NEW YORK (AP) — Madonna, a pioneer for gay rights, accepted the Advocate for Change Award at the 2019 GLAAD Media Awards with a rousing speech that went from playful to emotional, bringing the audience to its feet.
The 60-year-old pop icon turned heads as she walked to her table at the Hilton Midtown in New York on Saturday night, before taking the stage to celebrate her three decades of advocacy work in the LGBTQ community.
"Why have I always fought for change? That's a hard question to answer. It's like trying to explain the importance of reading or the need to love. Growing up I always felt like an outsider, like I didn't fit in. It wasn't because I didn't shave under my armpits, I just didn't fit in, OK," she said. "The first gay man I ever met was named Christopher Flynn. He was my ballet teacher in high school and he was the first person that believed in me, that made me feel special as a dancer, as an artist and as a human being. I know this sounds trivial and superficial, but he was the first man to tell me I was beautiful."
Madonna went on to say Flynn took her to her first gay club in Detroit, and that the evening changed her life.
"For the first time I saw men kissing men, girls dressed like boys, boys wearing hot pants, insane, incredible dancing and a kind of freedom and joy and happiness that I had never seen before," she said. "I finally felt like I was not alone, that it was OK to be different and to not be like everybody else. And that after all, I was not a freak. I felt at home, and it gave me hope."

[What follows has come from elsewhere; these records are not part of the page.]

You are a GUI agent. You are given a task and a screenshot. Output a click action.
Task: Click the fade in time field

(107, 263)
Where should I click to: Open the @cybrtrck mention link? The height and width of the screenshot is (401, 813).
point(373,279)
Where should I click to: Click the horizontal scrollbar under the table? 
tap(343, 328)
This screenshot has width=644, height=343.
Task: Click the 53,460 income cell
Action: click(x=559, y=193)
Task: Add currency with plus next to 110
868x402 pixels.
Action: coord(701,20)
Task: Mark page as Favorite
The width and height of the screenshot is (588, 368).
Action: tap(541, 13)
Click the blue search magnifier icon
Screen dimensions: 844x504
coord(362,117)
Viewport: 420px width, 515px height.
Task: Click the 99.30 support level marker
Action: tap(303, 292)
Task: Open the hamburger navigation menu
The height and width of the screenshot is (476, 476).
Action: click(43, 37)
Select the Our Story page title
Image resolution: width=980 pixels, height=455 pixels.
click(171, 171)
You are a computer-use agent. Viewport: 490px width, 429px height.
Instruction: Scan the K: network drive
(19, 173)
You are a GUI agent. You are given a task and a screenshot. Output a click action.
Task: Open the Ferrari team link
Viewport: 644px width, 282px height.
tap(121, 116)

Madonna also said Flynn pushed her to leave Michigan and go to New York to pursue her dreams. And when she arrived in the Big Apple in 1977, she was in awe with all New York had to offer — diversity, creativity — but she also learned about the AIDS epidemic.
"The plague that moved in like a black cloud over New York City and in a blink of an eye," she said and snapped her fingers, "took out all of my friends."

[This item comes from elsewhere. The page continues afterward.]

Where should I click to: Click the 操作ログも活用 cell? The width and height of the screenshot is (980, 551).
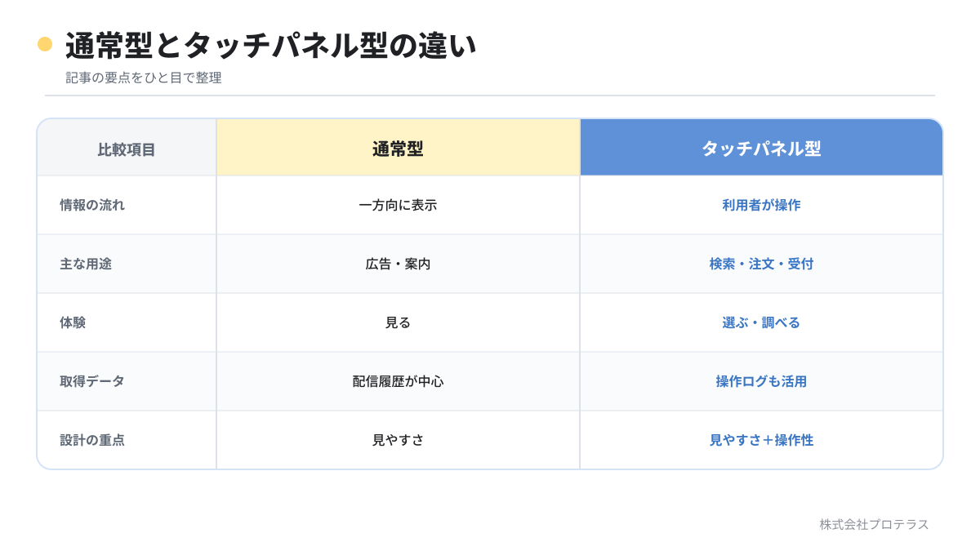[761, 381]
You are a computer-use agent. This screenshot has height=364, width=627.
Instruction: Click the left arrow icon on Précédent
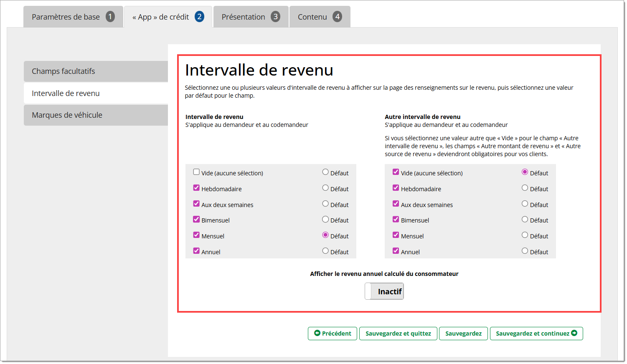(x=317, y=333)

"After I lost my best friend and roommate Martin Burgoyne and then Keith Haring — happy birthday Keith — I decided to take up the bull horn and really fight back," she added.
Madonna, teary-eyed from her seat, received the award from Anderson Cooper, Mykki Blanco and Rosie O'Donnell, who gave a powerful speech about how Madonna helped her become more comfortable in her own skin.
"So here I was — VG, very gay — dating a man and I went to Madonna for advice," said O'Donnell, who co-starred in 1992's "A League of Their Own" with the singer. "I was questioning and unsure, my gay life was blossoming but I didn't quite know what to do. And she told me, 'Rosie, just follow your heart' — advice I still follow to this day."
The multi-hour GLAAD event also gave awards to Andy Cohen, the FX series "Pose" and "The Assassination of Gianni Versace: American Crime Story," Samantha Bee, the film "Boy Erased," CNN's Don Lemon and R&B singer Janelle Monae. The event will air on Logo on May 12.
Despite winning seven Grammys, two Golden Globes and countless other honors, Madonna said getting GLAAD's Advocate for Change Award has a special place in her heart.
"Because it's recognition of years and years of work that I've done over three decades. It's not anything superficial," Madonna said in an interview with The Associated Press after receiving her honor. "It means something to me because I put a lot of blood, sweat and tears into all the work that I've done over the years advocating for change."
Madonna will release her 14th album, "Madame X," on June 14. It was inspired from living in Lisbon, Portugal, for the last few years and includes collaborations with Colombian singer Maluma, Migos rapper Quavo, Brazilian singer Anitta, and singer-rapper-songwriter Swae Lee of the duo Rae Sremmurd.
The album also features the track "Batuka," co-written by Madonna's 13-year-old son, David Banda.
"That was a family affair — the call and response song," Madonna said. "(David) likes to take more of the credit than the rest of my children. It's always fun to work with my kids, especially David."